Walking the Dogs After Rain
I.
Everything smells sharper and sweeter to me,
so what must it be for them, keen-nosed hunters,
each blade of grass, each quarter inch of soil
soaked with yet one more aphrodisiac
to plant their feet like stones, necks hardened
into steel columns no leash can persuade until
every atom’s bouquet has been inhaled and weighed:
the scat of the bigger dog three houses down;
a rabbit racing through wild daisies; a cat;
an insect oozing its green insides; a flat, wet scuff of some
other human’s shoe. A smorgasbord intensified,
drenched with the nourishing, negative ions of rain.
II.
When I lean into my mother’s soft wool coat,
its closeted shape a new loneliness—she, no longer
seeking shelter from any cool draft—I breathe in
the lingering sense of time, of her hair, of Chanel No. 5.

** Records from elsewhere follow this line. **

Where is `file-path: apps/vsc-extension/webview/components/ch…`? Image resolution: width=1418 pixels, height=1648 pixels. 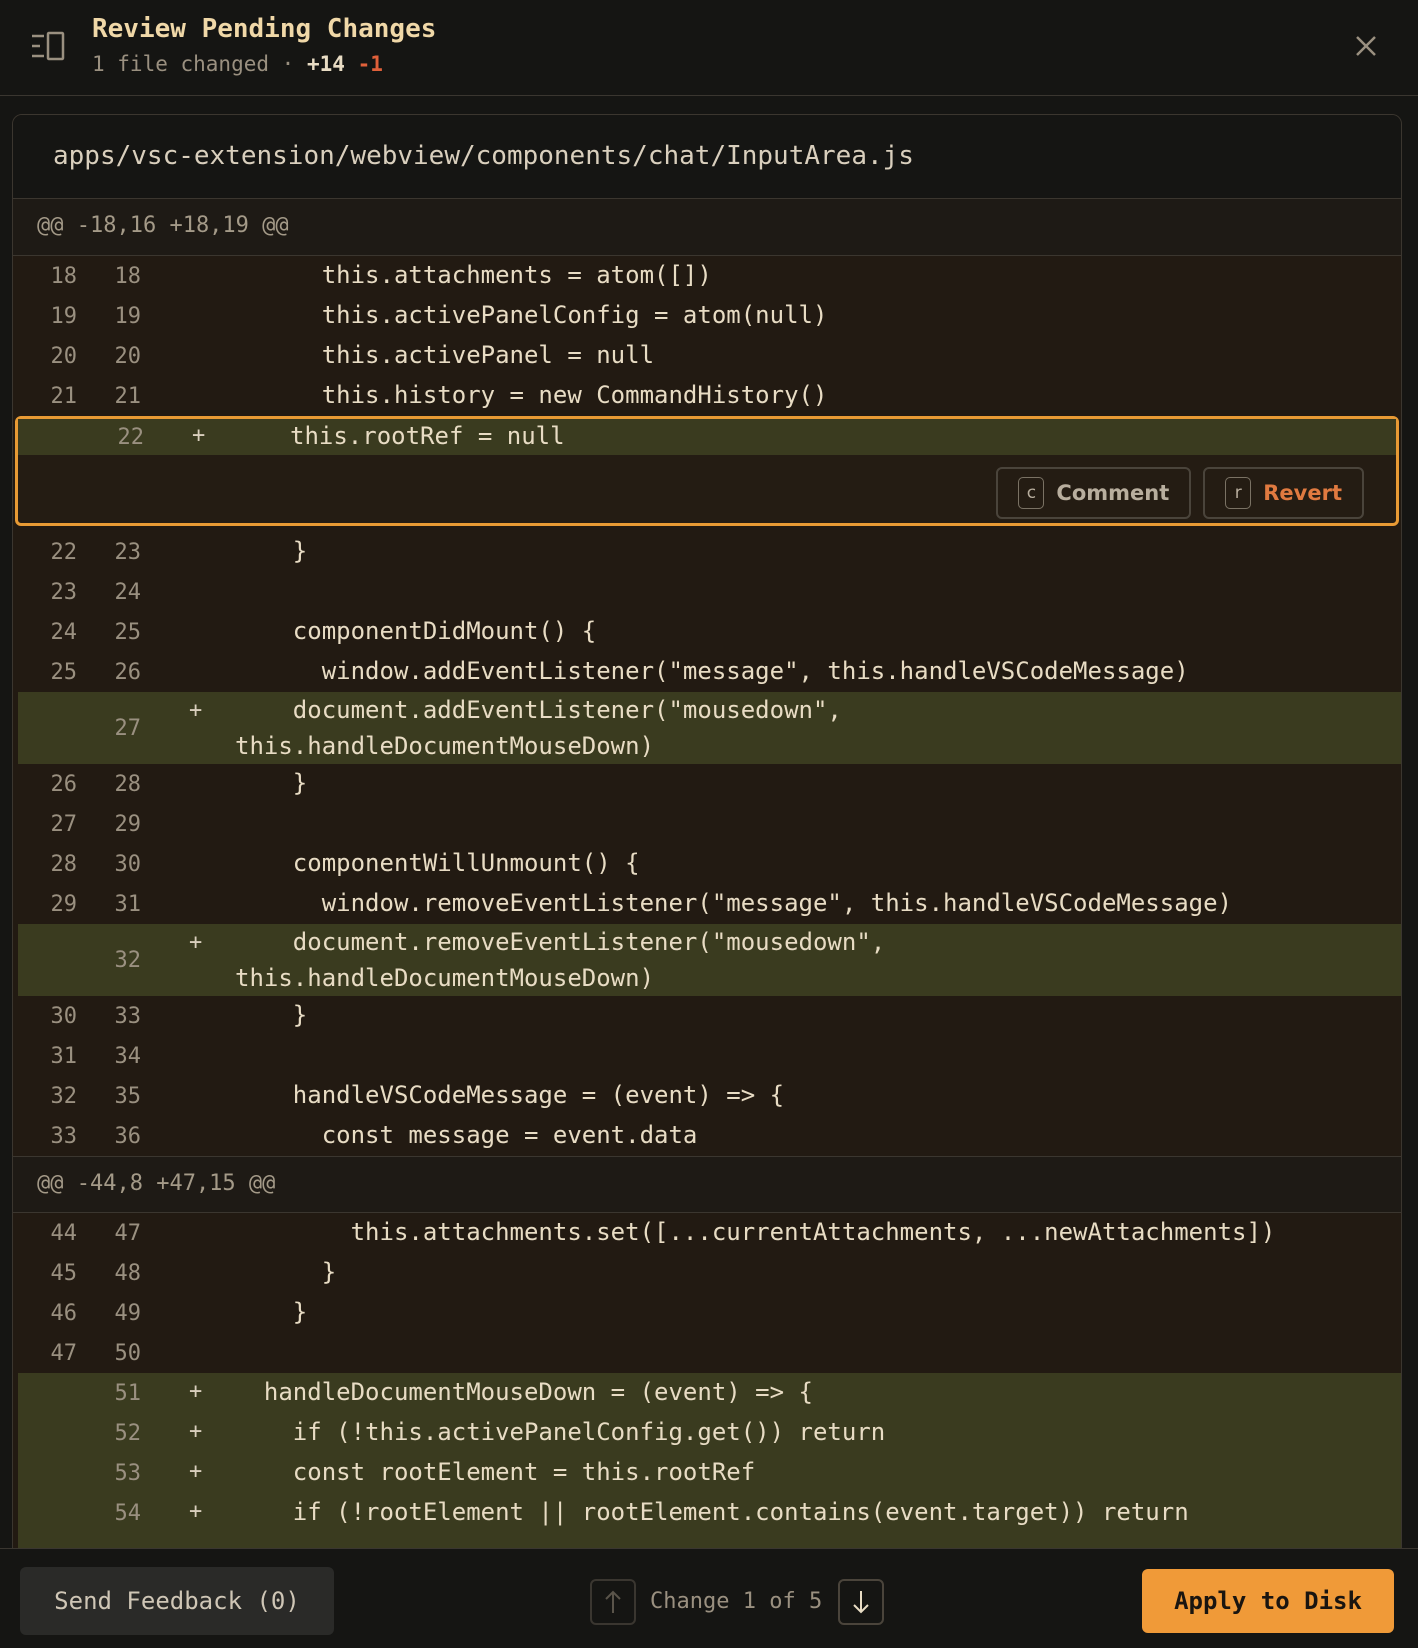
file-path: apps/vsc-extension/webview/components/ch… is located at coordinates (707, 157).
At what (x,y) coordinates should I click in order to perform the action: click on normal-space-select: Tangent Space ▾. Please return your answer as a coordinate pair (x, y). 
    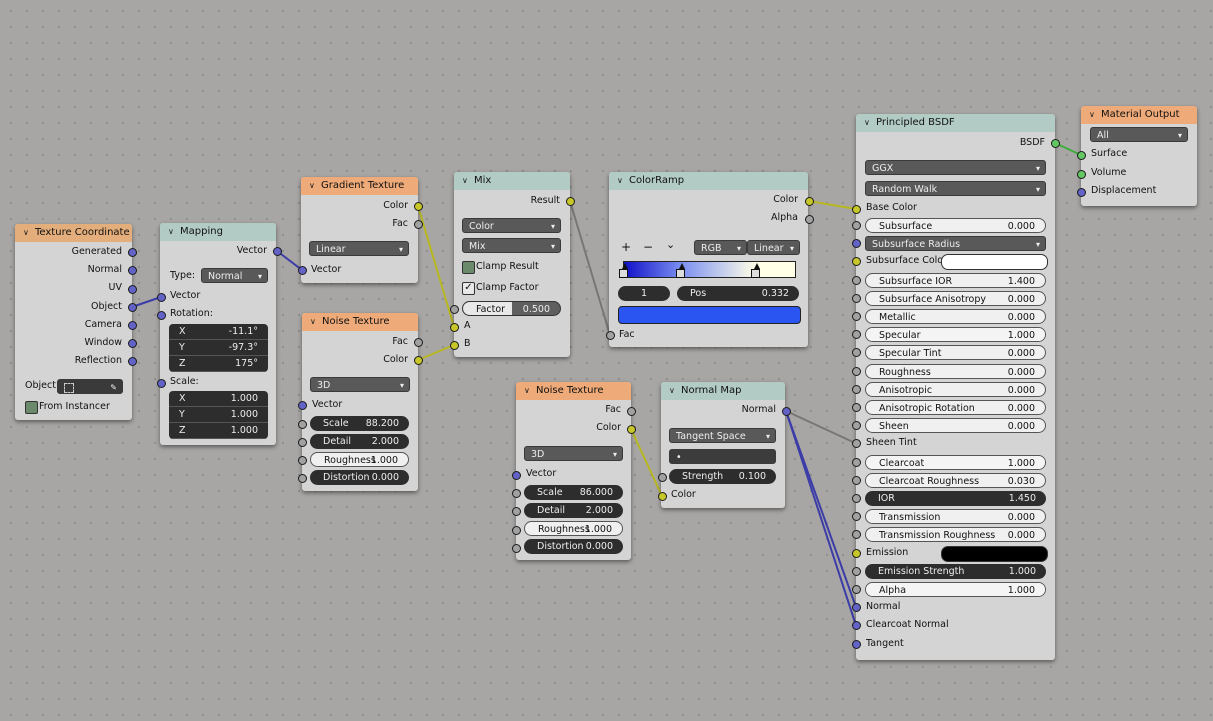
    Looking at the image, I should click on (722, 436).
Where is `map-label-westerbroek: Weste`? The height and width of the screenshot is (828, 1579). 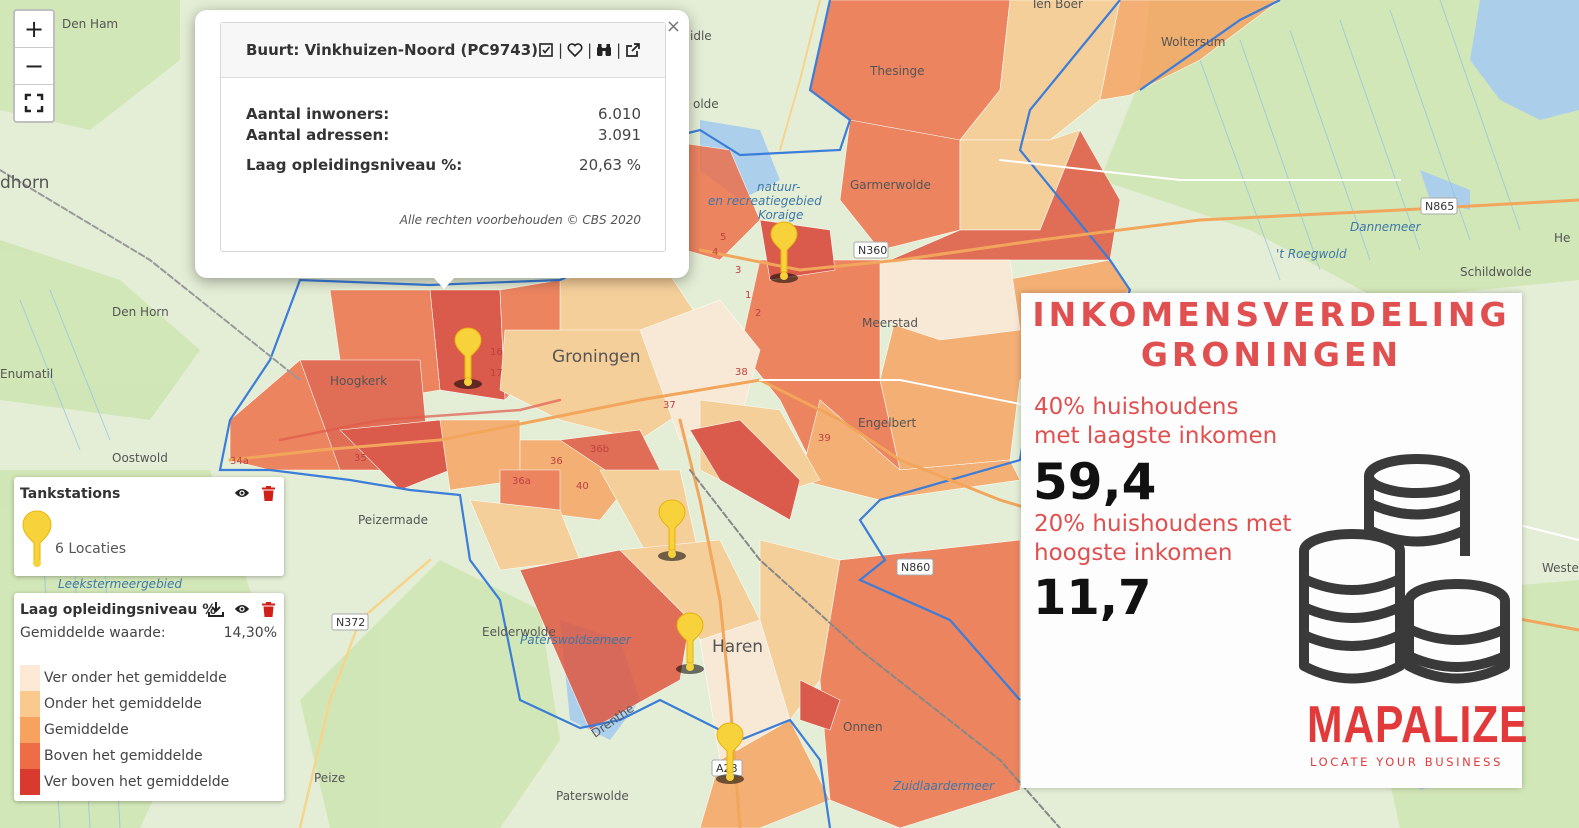
map-label-westerbroek: Weste is located at coordinates (1560, 568).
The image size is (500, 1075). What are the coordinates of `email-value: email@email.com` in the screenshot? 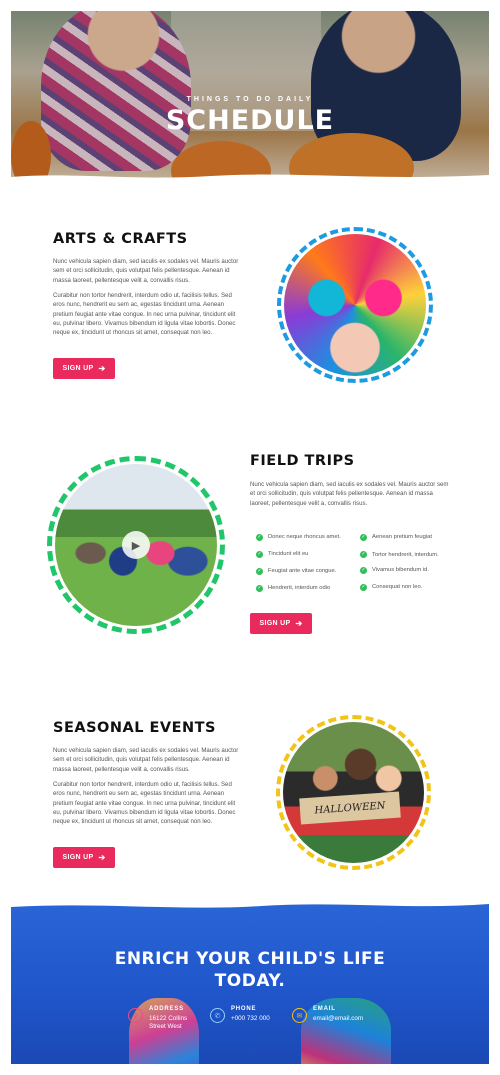 It's located at (338, 1019).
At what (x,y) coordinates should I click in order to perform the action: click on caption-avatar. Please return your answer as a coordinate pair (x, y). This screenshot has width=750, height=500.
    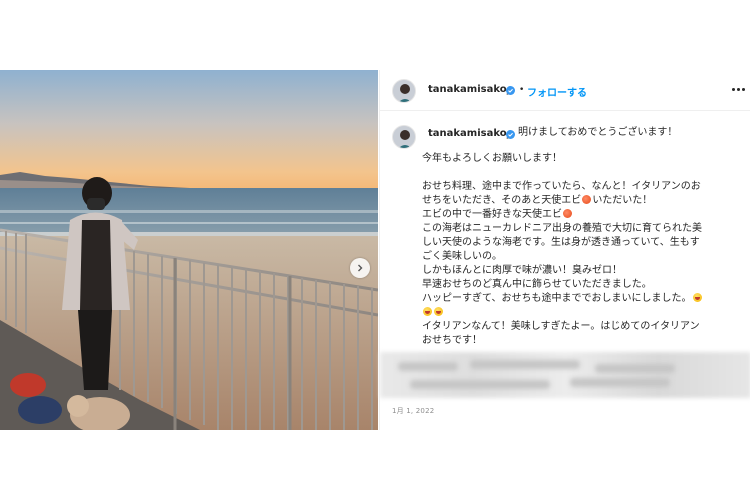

I strain to inhale every fragrant trace that hangs
among her orphaned clothes in that dry and empty space.
If my father could still climb stairs, he would find me
in the closet at the end of the hall, nose buried in the fabric
of her essence, my sensory self pressed hard to the olfactory
evidence that will exist only a short time more.
III.
It is raining in the closet of her life,
everywhere the sweet, strong allure of my mother.
The dogs are on their last stretch home;
the world will dry and fade to aromas
trapped within the walls, shrunk to closet size.
They will soon be loose of what compelled them so.
How long can I hold inside the scent
of hair, perfume, her brief time in this ionized air?